| # Chrome Screen AI Library |
| |
| ## Purpose |
| ScreenAI service provides accessibility helpers, is downloaded and initialized |
| on demand, and stays on disk for 30 days after the last use.\ |
| The service is created per profile and will stay alive as long as the profile |
| lives.\ |
| See `services/screen_ai/README.md` for more. |
| |
| ## How to Use for OCR |
| Depending on your use case restrictions, choose one of the following |
| approaches. |
| 1. If you are adding a new client for OCR, add a new enum value to |
| `screen_ai::mojom::OcrClientType`, otherwise choose an appropriate one for it |
| in the next steps. |
| 1. Join `chrome-ocr-clients@` group to get notifications on major updates. |
| 1. Using `OpticalCharacterRecognizer:CreateWithStatusCallback`, create an OCR |
| object, and wait until the callback is called. This will trigger download |
| and startup of the service (if needed) and reports the result.\ |
| Once the callback is called with `true` value, use |
| `OpticalCharacterRecognizer:PerformOCR`.\ |
| Creation of the object can only be done in the UI thread. |
| 1. If you cannot use the callback, create the object using |
| `OpticalCharacterRecognizer:Create` and keep calling |
| `OpticalCharacterRecognizer:is_ready` until it tells you that the service |
| is ready.\ |
| Then use `OpticalCharacterRecognizer:PerformOCR` as above.\ |
| Creation of the object can only be done in the UI thread. |
| 1. If neither of the above work, in the browser process call |
| `screen_ai:ScreenAIServiceRouterFactory:GetForBrowserContext:GetServiceStateAsync` |
| to trigger library download and service initialization and receive the result |
| in a callback.\ |
| Once you know the service is ready, trigger connection to it in your process |
| by connecting to `screen_ai:mojom:ScreenAIAnnotator` interface.\ |
| Before calling any of the `PerformOCR` functions, call `SetClientType` once |
| to set the client type.\ |
| For an example see `components/pdf/renderer/pdf_view_web_plugin_client.cc`. |
| |
| ## How to use Main Content Extraction |
| If you are adding a new client for MCE, add a new enum value to |
| `screen_ai::mojom::MceClientType`. |
| In the browser process call |
| `screen_ai:ScreenAIServiceRouterFactory:GetForBrowserContext:GetServiceStateAsync` |
| to trigger library download and service initialization and receive the result in |
| a callback.\ |
| Once you know the service is ready, trigger connection to it in your process by |
| connecting to `screen_ai:mojom:Screen2xMainContentExtractor` interface.\ |
| Call `SetClientType` once to set the client type.\ |
| For an example see `chrome/renderer/accessibility/ax_tree_distiller.cc`. |
| |
| ## Cautions and Best Practices |
| 1. OCR downsamples the images if they are larger than a certain threshold, which |
| you can get through `GetMaxImageDimension` function from version 138. Sending |
| images with higher resolution will not increase the recognition quality and |
| only increases allocated memory and adds extra processing time.

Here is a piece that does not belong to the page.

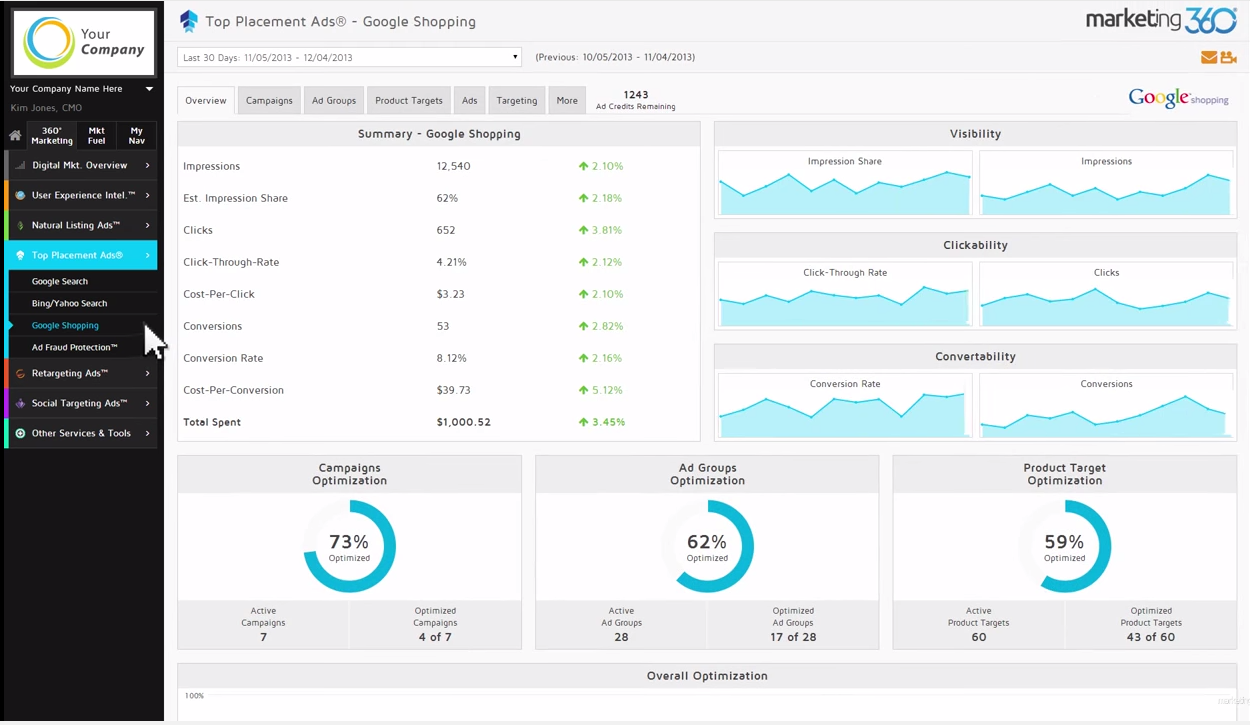Click the Ad Groups Optimization donut chart
This screenshot has height=725, width=1250.
707,546
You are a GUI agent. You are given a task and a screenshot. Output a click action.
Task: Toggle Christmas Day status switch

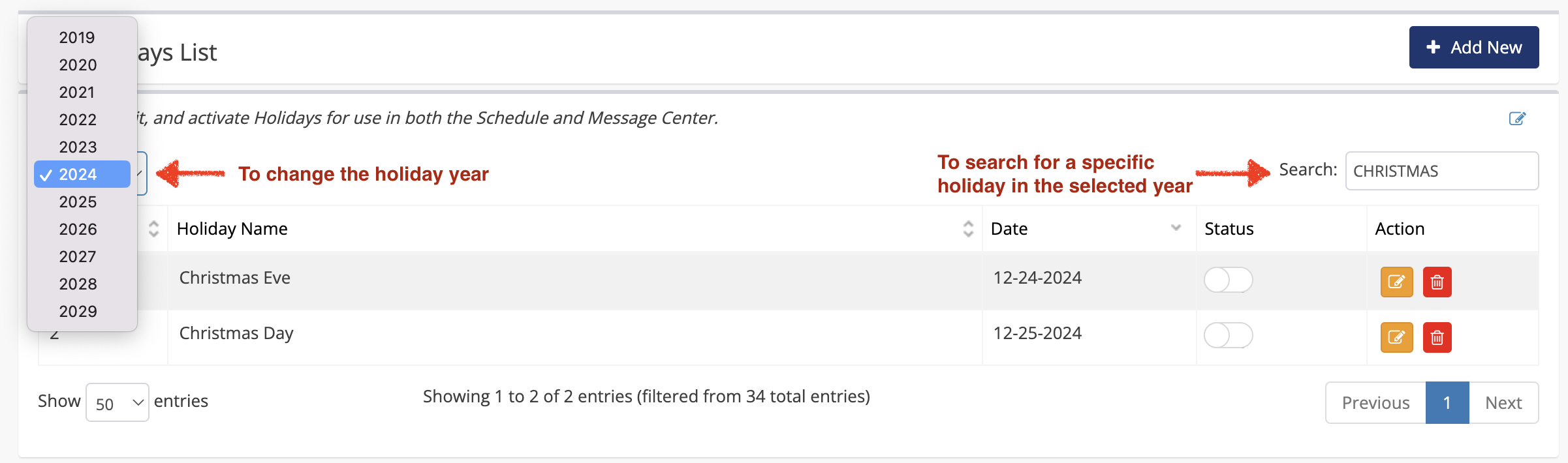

If you are |
| resizing the image that you sent to OCR for any other reasons, consider this |
| threshold. |
| 1. ScreenAI service has a large memory footprint and should be purged from |
| memory when it's not needed. To do so, it monitors last used time and if it |
| is not used for sometime (currently 3 seconds), it shuts down and restarts |
| the next time it is needed. |
| 1. Have support code for possible disconnecting from the service and |
| reconnecting if needed. This can happen due to a service crash or shutdown on |
| being idle. |
| 1. If the service crashes, it suspends itself for sometime (increasing on |
| subsequent crashes). Make sure your usecase is consistent with it. You can |
| get the actual delay for the nth crash through |
| `SuggestedWaitTimeBeforeReAttempt` function. |
| 1. If you have a batch job, send one request at a time to the service to avoid |
| bloating the queue for tasks. Mechanisms may be added soon to kill the |
| process if it allocates too much memory. Also consider adding pauses after |
| every few requests so that system resources would not be allocated a lot for |
| a long continuous time. |
| |
| ## Bugs Component |
| Chromium > UI > Accessibility > MachineIntelligence (component id: 1457124) |